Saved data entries
-- Opening Marker --
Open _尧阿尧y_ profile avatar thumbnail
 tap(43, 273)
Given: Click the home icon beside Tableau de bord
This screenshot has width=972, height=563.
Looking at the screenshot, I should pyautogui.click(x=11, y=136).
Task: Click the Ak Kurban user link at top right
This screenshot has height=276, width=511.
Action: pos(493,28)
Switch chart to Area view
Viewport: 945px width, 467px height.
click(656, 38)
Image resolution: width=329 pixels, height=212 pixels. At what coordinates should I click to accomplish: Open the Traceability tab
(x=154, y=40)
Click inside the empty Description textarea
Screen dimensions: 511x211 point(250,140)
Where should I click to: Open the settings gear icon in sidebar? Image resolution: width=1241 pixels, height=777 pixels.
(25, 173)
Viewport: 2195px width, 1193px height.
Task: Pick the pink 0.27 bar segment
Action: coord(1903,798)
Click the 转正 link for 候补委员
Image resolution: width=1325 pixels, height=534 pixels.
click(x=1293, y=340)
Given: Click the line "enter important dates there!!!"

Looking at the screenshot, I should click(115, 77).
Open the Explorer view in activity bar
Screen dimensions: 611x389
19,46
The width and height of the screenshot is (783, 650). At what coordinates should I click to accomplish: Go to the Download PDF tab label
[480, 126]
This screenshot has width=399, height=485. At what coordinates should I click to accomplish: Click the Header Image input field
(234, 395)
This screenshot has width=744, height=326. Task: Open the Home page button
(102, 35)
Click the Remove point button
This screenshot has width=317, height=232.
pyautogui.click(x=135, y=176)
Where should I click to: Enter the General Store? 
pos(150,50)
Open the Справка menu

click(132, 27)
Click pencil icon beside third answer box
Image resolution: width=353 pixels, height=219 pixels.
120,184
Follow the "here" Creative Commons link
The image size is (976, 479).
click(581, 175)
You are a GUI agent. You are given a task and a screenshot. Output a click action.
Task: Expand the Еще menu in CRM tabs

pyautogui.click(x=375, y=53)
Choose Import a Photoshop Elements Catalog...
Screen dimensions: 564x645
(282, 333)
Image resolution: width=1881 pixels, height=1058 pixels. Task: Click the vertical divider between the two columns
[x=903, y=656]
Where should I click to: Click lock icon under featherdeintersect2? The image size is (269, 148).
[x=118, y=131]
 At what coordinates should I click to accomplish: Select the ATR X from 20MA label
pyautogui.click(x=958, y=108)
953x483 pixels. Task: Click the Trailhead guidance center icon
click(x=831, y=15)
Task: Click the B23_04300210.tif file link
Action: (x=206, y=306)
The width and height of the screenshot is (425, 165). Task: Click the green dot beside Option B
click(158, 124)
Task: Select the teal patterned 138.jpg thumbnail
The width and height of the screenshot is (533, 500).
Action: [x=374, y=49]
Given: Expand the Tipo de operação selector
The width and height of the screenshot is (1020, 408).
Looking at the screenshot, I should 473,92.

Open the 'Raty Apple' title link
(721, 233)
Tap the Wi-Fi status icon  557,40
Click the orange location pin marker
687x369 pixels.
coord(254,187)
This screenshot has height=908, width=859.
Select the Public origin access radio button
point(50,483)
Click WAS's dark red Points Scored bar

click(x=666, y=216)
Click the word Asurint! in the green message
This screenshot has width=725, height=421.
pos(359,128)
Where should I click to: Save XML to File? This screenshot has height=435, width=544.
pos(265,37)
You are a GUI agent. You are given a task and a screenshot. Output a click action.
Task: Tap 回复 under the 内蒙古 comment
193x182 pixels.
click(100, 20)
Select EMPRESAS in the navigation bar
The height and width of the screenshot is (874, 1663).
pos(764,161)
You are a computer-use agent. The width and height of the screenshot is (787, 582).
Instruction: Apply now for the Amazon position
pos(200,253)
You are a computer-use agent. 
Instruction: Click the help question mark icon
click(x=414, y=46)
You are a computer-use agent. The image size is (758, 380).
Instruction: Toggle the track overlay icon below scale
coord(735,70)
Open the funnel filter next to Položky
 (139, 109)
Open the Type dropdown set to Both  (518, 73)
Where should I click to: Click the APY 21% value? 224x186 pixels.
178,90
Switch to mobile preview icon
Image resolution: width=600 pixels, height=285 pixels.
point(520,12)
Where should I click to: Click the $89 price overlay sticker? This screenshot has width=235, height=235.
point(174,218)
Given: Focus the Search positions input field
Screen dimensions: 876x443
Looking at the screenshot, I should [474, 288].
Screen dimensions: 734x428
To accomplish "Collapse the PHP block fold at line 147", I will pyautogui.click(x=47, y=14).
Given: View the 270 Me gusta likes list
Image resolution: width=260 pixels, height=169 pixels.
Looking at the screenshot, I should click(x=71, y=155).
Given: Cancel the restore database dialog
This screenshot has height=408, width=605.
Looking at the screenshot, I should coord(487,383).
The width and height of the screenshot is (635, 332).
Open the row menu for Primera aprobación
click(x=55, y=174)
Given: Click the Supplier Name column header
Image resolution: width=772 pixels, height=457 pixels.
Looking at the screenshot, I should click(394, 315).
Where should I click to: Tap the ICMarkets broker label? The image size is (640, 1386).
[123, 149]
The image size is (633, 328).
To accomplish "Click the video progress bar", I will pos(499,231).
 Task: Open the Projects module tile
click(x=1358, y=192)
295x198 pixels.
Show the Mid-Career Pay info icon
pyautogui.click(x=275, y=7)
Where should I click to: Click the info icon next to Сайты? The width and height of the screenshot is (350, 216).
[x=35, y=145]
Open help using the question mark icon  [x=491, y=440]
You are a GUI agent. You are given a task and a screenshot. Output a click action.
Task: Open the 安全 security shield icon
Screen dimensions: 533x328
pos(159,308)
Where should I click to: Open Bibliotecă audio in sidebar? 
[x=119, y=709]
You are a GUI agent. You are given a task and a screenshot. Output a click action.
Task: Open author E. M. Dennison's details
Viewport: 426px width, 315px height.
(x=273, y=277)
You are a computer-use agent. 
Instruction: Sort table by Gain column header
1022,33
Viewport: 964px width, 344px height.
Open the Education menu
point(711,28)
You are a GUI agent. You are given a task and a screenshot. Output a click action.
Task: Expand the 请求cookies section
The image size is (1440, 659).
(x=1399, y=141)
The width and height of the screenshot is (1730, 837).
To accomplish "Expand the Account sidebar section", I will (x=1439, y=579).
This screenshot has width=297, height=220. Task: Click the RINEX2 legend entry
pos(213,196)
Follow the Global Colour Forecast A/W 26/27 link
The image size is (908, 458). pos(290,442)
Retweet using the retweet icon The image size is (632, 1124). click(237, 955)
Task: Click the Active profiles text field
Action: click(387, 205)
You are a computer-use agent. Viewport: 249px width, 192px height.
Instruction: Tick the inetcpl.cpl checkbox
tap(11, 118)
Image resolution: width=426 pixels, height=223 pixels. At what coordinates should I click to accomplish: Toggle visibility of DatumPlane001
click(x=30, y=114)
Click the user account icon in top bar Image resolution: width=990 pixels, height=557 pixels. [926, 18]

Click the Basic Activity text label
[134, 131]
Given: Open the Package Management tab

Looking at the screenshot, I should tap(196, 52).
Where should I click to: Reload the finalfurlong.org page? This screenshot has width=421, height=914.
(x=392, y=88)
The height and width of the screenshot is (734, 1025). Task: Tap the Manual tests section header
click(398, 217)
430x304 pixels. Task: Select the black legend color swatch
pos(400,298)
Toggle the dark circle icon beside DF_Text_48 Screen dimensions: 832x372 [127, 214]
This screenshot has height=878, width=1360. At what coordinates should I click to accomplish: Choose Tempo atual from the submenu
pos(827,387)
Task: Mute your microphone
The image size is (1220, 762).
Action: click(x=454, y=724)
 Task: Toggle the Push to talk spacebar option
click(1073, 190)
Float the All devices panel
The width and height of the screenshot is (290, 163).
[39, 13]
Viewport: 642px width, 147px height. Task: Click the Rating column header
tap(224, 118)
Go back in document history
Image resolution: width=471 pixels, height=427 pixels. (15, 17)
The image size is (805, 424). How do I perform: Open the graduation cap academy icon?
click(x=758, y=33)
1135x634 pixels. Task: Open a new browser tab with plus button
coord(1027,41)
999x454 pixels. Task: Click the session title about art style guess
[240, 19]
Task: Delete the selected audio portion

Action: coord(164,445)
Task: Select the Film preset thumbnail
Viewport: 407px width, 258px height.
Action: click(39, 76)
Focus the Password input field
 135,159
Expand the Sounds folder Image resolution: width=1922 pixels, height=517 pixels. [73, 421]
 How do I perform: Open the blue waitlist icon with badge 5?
-- Closing Marker --
**TASK DETAILS**
A single figure is required: the number of lines in the entries above that include the word "computer".

**YOUR RESPONSE**
5